Thursday, July 01, 2010

Reflections on 23

I've been going back through some of my older posts, just checking stuff out, reading stuff from a time when I would somehow write kind of decently, years and years ago. I might have been funny at one point. No idea where that came from. Anyways, I realized that while I've gone over the drunkest I've ever been, I don't think that I've discussed the first time I imbibed to the point of intoxication.

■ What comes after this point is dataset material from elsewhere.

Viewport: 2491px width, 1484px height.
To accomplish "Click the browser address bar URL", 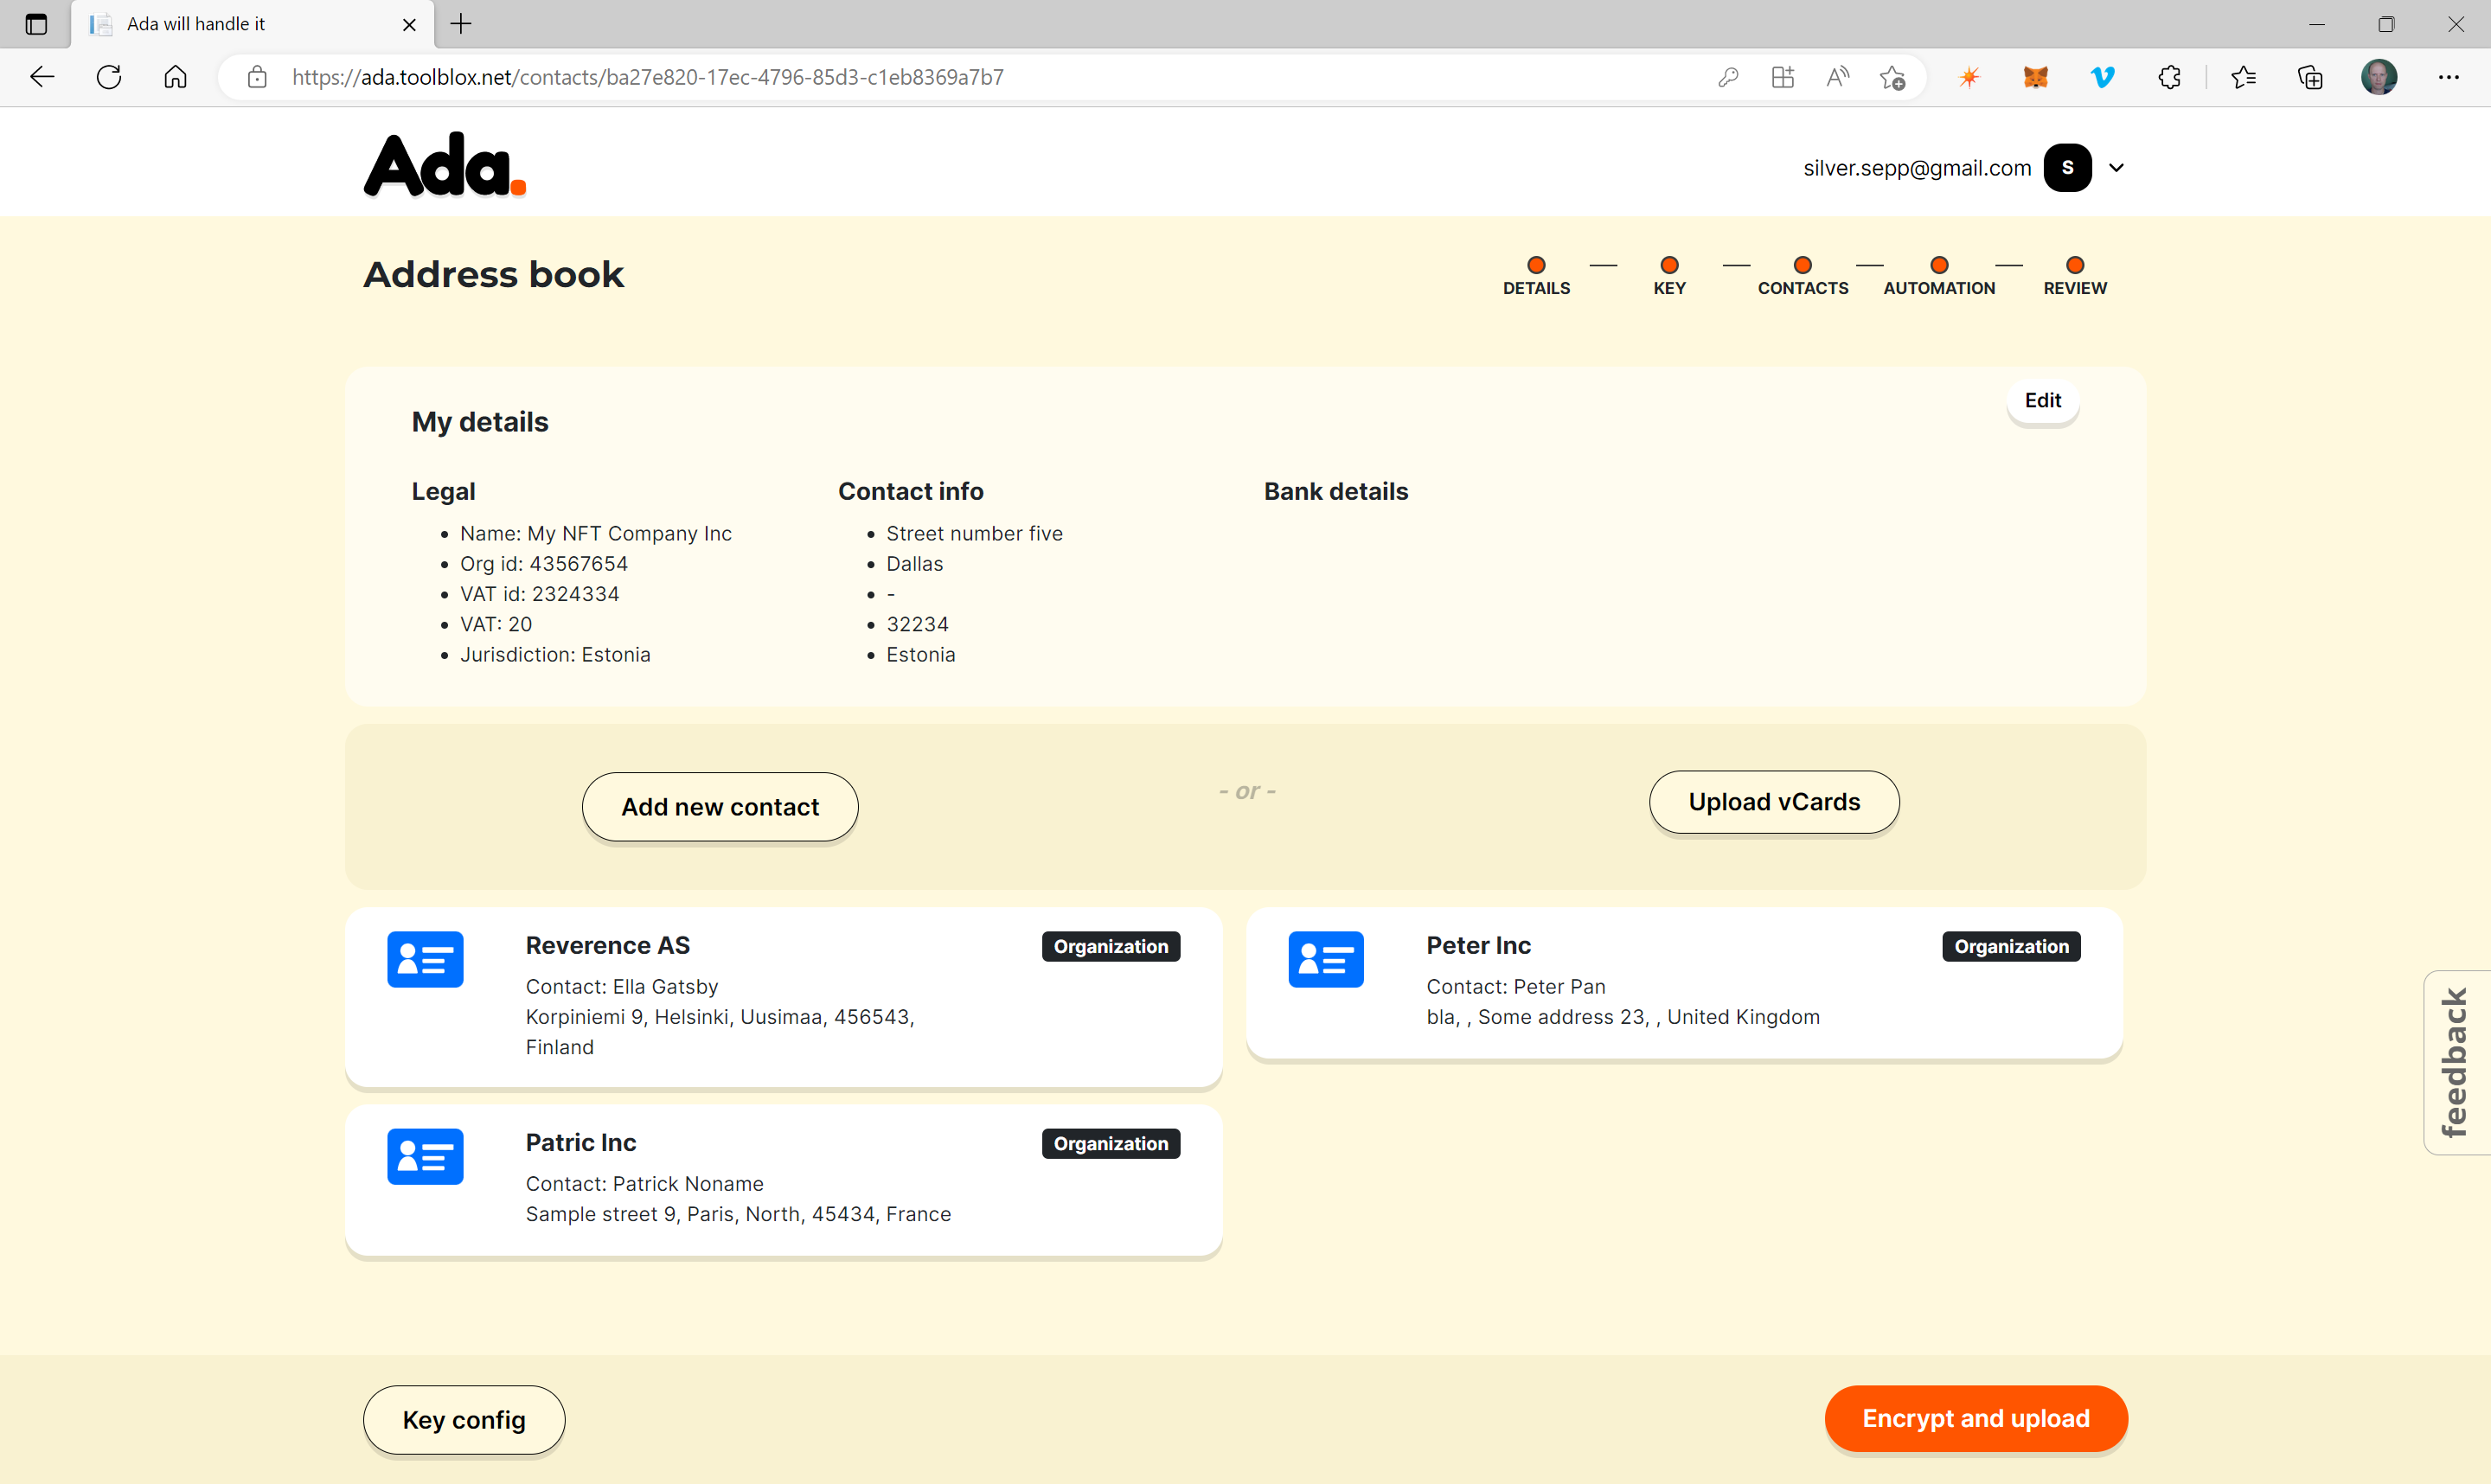I will [648, 77].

It was the halcyon days in the year of 2004. I was... in college, the second time around. I was a little bit of a late bloomer, which is just a nice way of saying a loser. My 23rd birthday was approaching, and I had never had a drop of alcohol. Not for any real reason, just didn't want to. (At first I thought I was straight edge, because why not? Then I saw Ian MacKaye speak, the man usually credited with coining the term "straight edge," and he said that he didn't want it to turn into a movement, so to speak, and that he didn't consider himself "straight edge." Not that this was the reason I eventually started to have drinks, but it was something that stuck with me. ANYWAYS, that's neither here nor there, just an aside.) This all changed, as many things did, my first year in Iowa City.

So, for my birthday, I decided to go out, and break my seal, so to speak. The bar is long since gone, being shut down multiple times for serving minors. Ahh, every Iowa City bar. My first drink? A Long Island Iced Tea. I heard it was a good "bang for your buck" drink, and had it in my mind that it tasted like iced tea. Damn, was I disappointed when I found out it tasted like fucking lighter fluid. I powered through like a champ, and had others order drinks for me all night. People were too nice, I only did one shot the whole night, and it was something like "oatmeal cream pie." It was delicious, I'm sure.

Most of the night is sort of a blur, if you can imagine. But for the first time in my life, I was drunk. I can remember the moment I realized it. I was sitting at the table, had gone through a few drinks, and was sort of let down that I wasn't feeling anything. Then, I got up to use the facilities. It hit me. It was awesome.

Of the drinks I had, I can only recall a few. The Long Island. Something called "The One" (I asked the waitress if it was The One as in Keanu in the Matrix or Jet Li's The One. I am hilarious.) An amaretto sour. The oatmeal cream pie shot. And an Alabama Slammer. (There were other drinks, I swear. But, early off, I'm afraid that I was a girl drink drunk.)

Other happenings from the night that were pieced together:
  • Our waitress may have been hitting on me. She also may have been in her 40s
  • I offered to prove to my ride home that I wasn't gay. She was pregnant.
  • I made my first drunk dial ever, to Bob Ley. Outside the Lines was on at the bar, I called and left a message, saying that Dennis Erickson was going to return the 49ers to glory, and would join Barry Switzer and Jimmy Johnson as the only coaches to win an NCAA championship and Super Bowl (what can I say, I was drunk)
  • I blamed society for driving me to drink
  • I vomited. It was red, because of that damn Alabama Slammer. I was really theatrical about it, loud, since some roommates were watching a movie within earshot
  • I cleaned up said vomit immediately, laughing the whole time
  • Came out of the bathroom and said "Never again. Never drinking again."
  • That lasted less than 24 hours.
Obviously, it was a GREAT time. The best part was not being hungover at all the next morning, even when I had to wake up around 8 to head to my mom's and celebrate my birthday with her. The only thing that would have made it better would have been if I had been introduced to my first liquor crush that night - whiskey. But alas, that's probably another story for another day.